Ce qui m’a frappée le plus en tant que référente, c’est la façon dont Mme parlait d’elle-même, à la troisième personne, comme si elle décrivait quelqu’un d’autre, en parallèle.
En creusant l’histoire de madame, et via le « qualibrage » relationnel, un schéma est apparu clairement : dans sa représentation de son parcours, les différentes sphères de son système (les institutions, sa famille, les employeurs) avaient successivement choisi/décidé pour elle. Mme S ne se sentait pas actrice de son quotidien, elle se sentait plus tributaire de choix et de fonctionnement extérieurs.
Notre premier axe de travail a donc tourné autour du pouvoir d’agir : dans quels domaines Mme prenait-elle encore des décisions ? Quel que soit leur degré « d’importance ». Nous les avons listés : cuisiner, lire, jardiner et aménager son potager, ses tenues vestimentaires…

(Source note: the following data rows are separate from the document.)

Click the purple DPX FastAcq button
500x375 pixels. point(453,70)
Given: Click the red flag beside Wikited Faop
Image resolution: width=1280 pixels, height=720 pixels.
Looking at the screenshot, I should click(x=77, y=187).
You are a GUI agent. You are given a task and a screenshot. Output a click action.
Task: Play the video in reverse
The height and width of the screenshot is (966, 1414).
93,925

Avec le temps, nous avons élargi progressivement le cercle des décisions, puis nous sommes arrivées à l’exploration professionnelle : quel secteur souhaitait-elle vraiment investir ? Quel métier lui plaisait, à elle, pas celui qu’on lui aurait conseillé.
Ces réflexions ont mené à une candidature spontanée, rédigée avec ses propres mots, à l’écrit bien sûr, pour une jardinerie du village voisin qu’elle fréquentait souvent. La gérante l’a rappelée dès le lendemain du dépôt. Elle cherchait quelqu’un de fiable, disponible rapidement, qui connaissait les plantes et le lieu. Mme S. correspondait parfaitement, elle en avait toujours rêvé.

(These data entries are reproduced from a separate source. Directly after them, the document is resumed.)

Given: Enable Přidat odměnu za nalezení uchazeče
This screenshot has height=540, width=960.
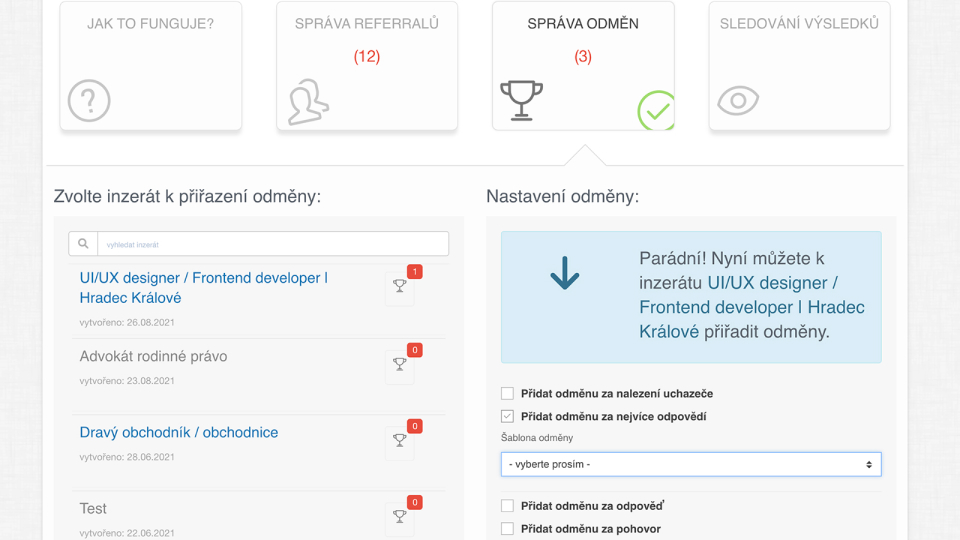Looking at the screenshot, I should pyautogui.click(x=508, y=394).
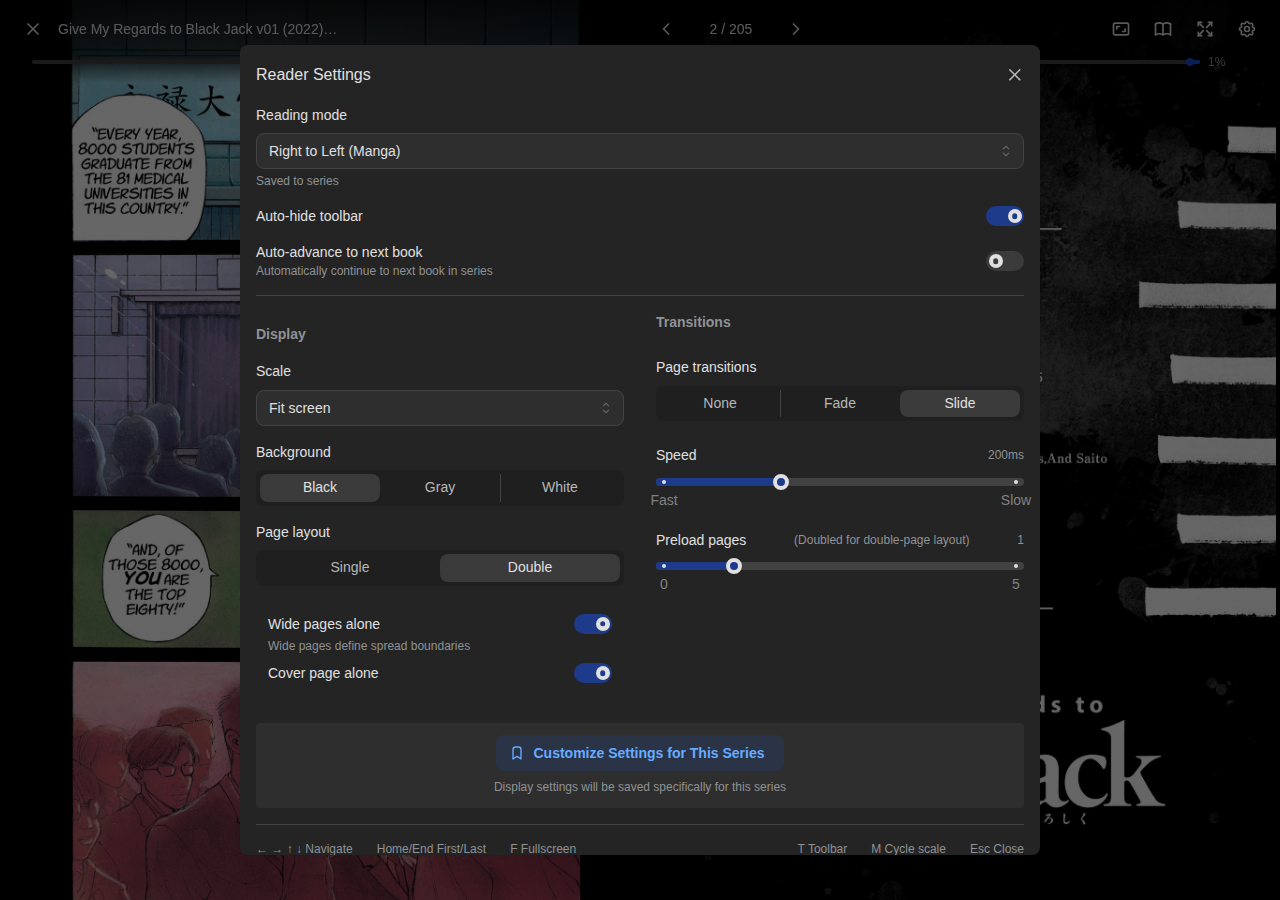Set background color to White

tap(560, 487)
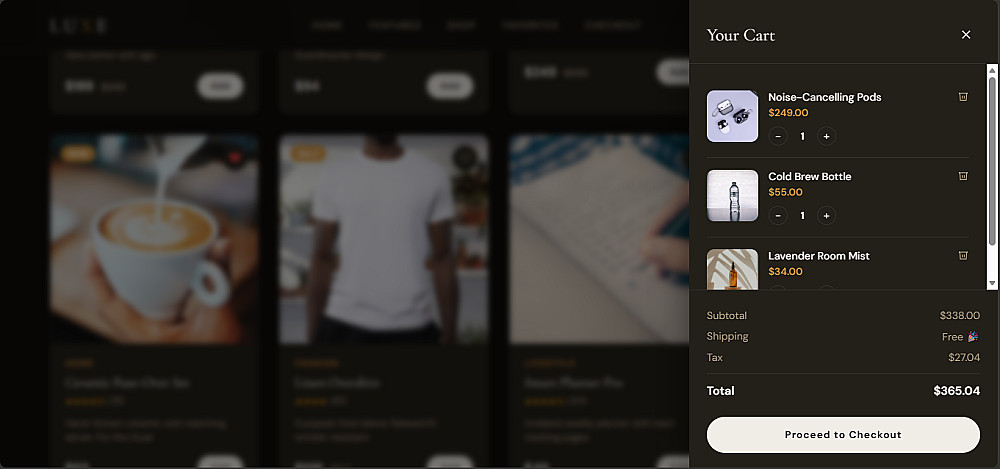Select the Lavender Room Mist item title

point(819,256)
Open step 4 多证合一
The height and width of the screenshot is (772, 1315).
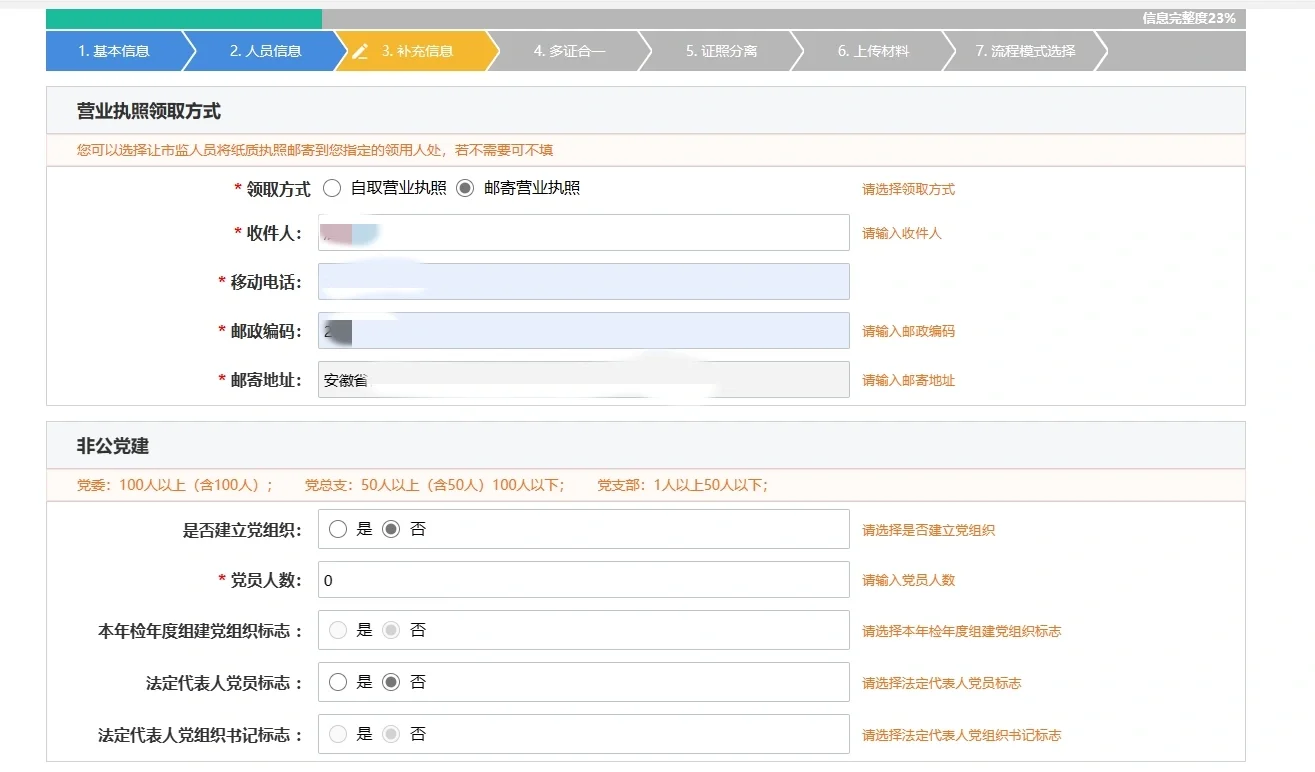[569, 51]

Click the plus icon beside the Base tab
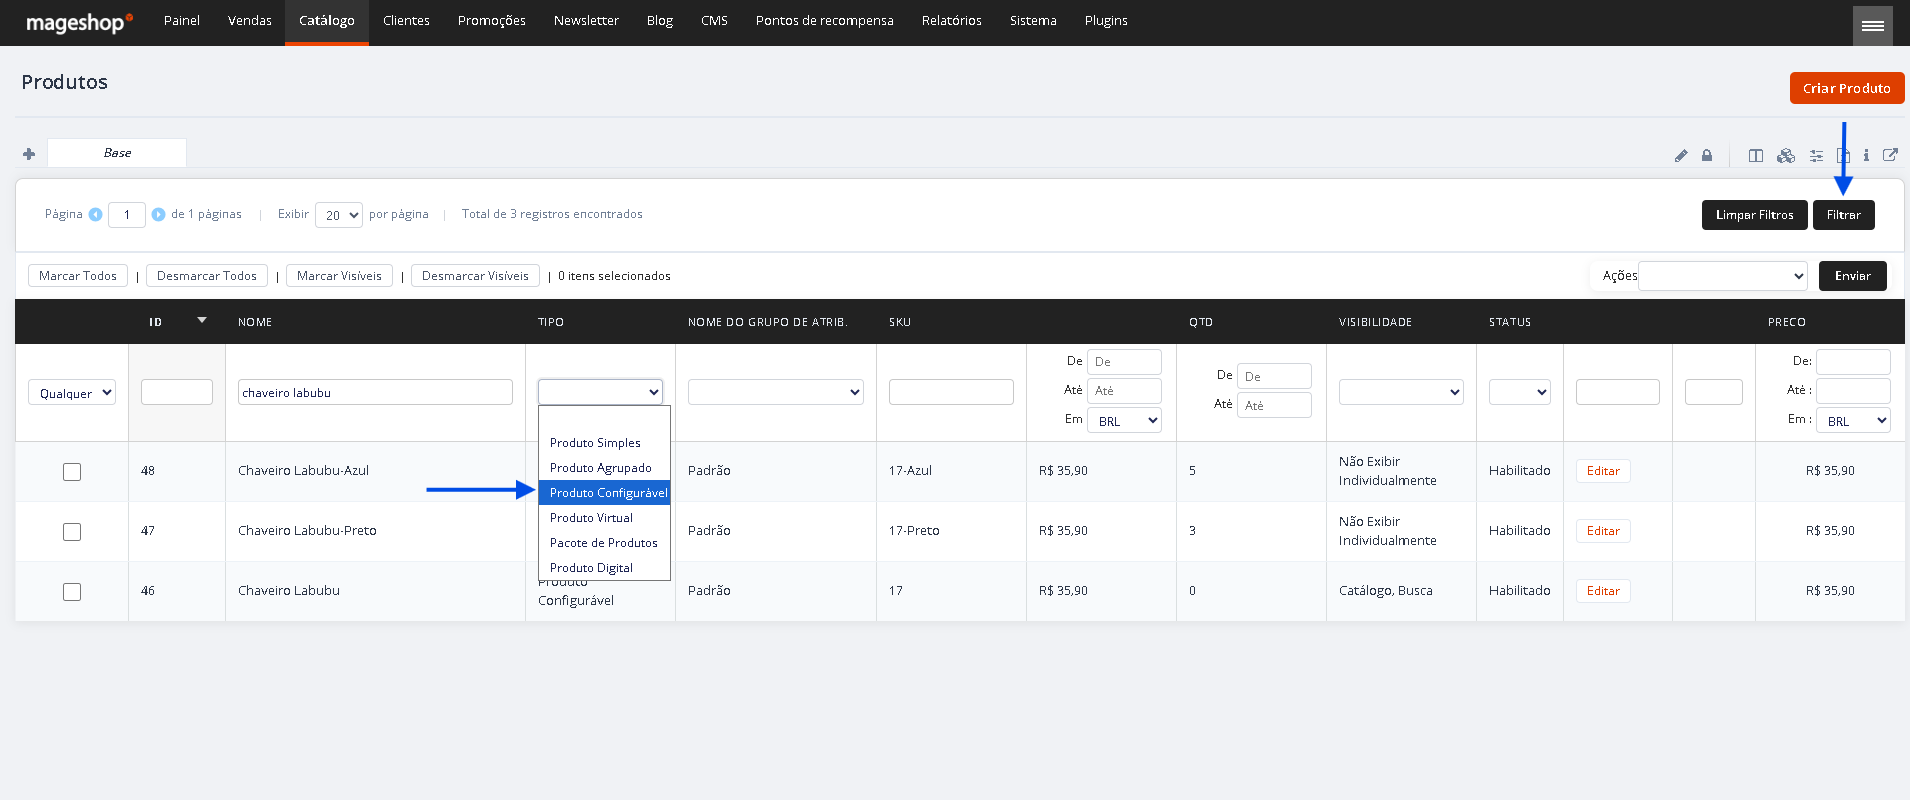click(x=29, y=154)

Lors de notre dernier entretien, elle m’a dit « merci, c’est la première fois qu’on me demande ce que je veux, MOI. »
L’approche systémique nous rappelle que l’inertie d’une personne n’est jamais un trait de caractère. Elle est souvent la réponse logique à un système qui, au fil du temps, a retiré sa capacité d’initier et de choisir à la personne. Mon rôle ici, a été d’ouvrir le champ des possibles et d’assurer un environnement sécure pendant son exploration.